There are two ways to figure out which metal will be the oxidant/reductant. One never made sense to me and I don't like memorizing so I never remembered it. Its something like E°cell = E°anode - E°cathode but don't quote me on that because, as I've stated its annoying that you need to memorize stuff. Also it requires you to already know which is the anode and which is the cathode, or you have to just guess and check (only two possibilities so its not so bad, but still).
What I do is I remember that reactions with ΔG° < 0 will proceed forward spontaneously, as written. I also remember that ΔG° = -nFE°, where n is the moles of electrons being transferred in the balanced reaction and F is Faraday's constant. Without doing any explicit calculations you can see that ΔG° < 0 when E° > 0. So you need to just sum the standard half reaction potentials to get a E° > 0.
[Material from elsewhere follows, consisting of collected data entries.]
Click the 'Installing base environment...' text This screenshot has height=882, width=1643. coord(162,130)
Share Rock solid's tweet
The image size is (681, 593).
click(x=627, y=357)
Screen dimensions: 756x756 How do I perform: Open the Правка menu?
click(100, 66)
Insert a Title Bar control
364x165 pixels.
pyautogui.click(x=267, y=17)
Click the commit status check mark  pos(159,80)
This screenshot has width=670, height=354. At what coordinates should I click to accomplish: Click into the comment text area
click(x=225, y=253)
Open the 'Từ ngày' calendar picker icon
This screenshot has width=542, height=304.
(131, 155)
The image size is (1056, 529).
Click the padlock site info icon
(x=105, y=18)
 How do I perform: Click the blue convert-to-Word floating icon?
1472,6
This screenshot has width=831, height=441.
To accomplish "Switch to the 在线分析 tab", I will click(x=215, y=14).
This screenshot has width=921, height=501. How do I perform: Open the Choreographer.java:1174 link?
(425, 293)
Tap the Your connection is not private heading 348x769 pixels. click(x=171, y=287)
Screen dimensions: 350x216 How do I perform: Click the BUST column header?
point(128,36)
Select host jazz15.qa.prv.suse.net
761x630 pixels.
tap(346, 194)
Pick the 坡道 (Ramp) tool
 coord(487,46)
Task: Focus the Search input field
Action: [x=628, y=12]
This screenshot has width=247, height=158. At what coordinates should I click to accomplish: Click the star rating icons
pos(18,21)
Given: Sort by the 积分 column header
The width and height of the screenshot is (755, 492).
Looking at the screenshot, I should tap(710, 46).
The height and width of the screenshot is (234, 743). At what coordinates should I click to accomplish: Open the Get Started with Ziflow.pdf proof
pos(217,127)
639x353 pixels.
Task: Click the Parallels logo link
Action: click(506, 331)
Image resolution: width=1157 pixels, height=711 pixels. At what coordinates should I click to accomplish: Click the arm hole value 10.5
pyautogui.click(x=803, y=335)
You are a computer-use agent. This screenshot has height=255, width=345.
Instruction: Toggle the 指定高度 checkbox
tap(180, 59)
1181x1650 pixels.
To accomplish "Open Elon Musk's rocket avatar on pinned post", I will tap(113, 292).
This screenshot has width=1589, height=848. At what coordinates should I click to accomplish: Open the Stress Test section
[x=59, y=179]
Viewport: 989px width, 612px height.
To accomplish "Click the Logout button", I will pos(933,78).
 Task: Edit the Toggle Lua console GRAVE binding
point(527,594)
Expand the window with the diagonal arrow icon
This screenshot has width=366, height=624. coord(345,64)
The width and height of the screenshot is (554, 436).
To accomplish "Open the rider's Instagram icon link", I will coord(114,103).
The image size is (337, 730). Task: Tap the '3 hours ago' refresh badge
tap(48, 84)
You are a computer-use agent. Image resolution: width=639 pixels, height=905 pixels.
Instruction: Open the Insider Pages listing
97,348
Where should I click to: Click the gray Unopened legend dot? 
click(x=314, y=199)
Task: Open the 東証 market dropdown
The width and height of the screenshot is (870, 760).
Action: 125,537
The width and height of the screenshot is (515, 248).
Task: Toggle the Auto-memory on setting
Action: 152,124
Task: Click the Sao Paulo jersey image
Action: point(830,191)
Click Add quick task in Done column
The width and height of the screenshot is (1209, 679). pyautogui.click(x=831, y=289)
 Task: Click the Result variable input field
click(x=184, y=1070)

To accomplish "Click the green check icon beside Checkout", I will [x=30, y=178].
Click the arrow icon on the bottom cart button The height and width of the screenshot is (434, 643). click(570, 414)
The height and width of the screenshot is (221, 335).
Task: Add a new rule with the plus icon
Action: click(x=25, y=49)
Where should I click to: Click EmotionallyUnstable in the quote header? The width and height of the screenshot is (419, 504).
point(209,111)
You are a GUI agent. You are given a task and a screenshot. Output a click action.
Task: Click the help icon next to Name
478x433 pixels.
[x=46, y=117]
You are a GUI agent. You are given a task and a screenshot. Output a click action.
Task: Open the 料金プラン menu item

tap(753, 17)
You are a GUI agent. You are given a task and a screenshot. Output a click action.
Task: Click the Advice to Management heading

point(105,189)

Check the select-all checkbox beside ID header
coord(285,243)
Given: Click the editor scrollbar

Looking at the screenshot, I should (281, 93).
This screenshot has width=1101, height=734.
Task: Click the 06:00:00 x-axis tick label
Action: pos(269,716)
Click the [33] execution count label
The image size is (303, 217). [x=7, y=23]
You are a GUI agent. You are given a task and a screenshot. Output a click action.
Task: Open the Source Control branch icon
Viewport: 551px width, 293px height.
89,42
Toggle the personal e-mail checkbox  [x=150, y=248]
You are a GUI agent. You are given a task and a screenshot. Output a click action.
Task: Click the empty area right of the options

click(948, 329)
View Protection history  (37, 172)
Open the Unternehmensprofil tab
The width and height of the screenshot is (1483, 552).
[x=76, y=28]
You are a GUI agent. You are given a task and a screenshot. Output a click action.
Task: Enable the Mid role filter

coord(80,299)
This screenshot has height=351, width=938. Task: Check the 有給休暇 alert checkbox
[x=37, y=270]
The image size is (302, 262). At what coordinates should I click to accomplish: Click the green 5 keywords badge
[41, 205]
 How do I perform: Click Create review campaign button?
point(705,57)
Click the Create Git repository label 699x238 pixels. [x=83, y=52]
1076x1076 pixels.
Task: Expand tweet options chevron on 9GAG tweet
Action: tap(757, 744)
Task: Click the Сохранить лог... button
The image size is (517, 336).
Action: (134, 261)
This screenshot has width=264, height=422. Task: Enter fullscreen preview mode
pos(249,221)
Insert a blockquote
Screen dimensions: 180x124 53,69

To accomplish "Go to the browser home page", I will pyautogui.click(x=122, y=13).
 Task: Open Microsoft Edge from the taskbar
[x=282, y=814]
For example the reduction of elemental iodine (I2) to iodide (I-) has an E° = +0.53V. The reduction of ferrous iron (Fe2+) to iron metal (Fe0(s)) has an E° = -0.44V. Obviously we have to have one of those being oxidized so we need to flip one of the chemical equations, which leads to us multiplying the E° of that half reaction by -1. Once we have flipped the chemical equation we simply sum up the E° of each half reaction. So here goes:
We flip the iodine half reaction so that it is now being oxidized, therefore we multiply the E° of the reduction of iodine by -1 and we get E°Iodine = -0.53V. We then add the reduction potential of ferrous iron and the oxidation potential of iodide to get E° of the cell. So -0.53V + (-0.44V) = -0.97V. Going back to ΔG° = -nFE° we see that with a negative redox potential of the overall cell we will get ΔG° > 0 and the reaction will not proceed forward (as written) spontaneously. From here we can simply just realize that we need to multiply each E° by -1, which is simply just flipping the half reactions so that the iodine is being reduced and the iron metal is being oxidized.
So we have E° for iron metal being oxidized to ferrous iron as being +0.44V and we have an E° of elemental iodine being reduced to iodide ions as +0.53V. Adding together we have 0.44V + 0.53V = 0.97V. Going to ΔG° = -nFE° we get a ΔG° < 0 with an E°cell > 0 so we conclude that the reaction will proceed forward, as written. Therefore we then say that elemental iodine (I2) will oxidize iron metal (Fe0).
That is how I work this stuff out from scratch because it only requires you to know the fundamentals which is really what you remember from any class unless your work directly uses the nitty gritty of any given topic.
A quick way to figure out what is oxidized and what is reduced is to remember that the higher up a reduction half reaction is on a reduction potential table (in other words, the more positive a reduction half reaction is) the stronger the oxidizing "power" of that substance is. Another way of putting it is, the thing with the higher reduction potential will oxidize the thing with the lower reduction potential.
Try and see if you can work out the Cu and Zn problem on your own and make sure that it is consistent whichever way you decide to do it.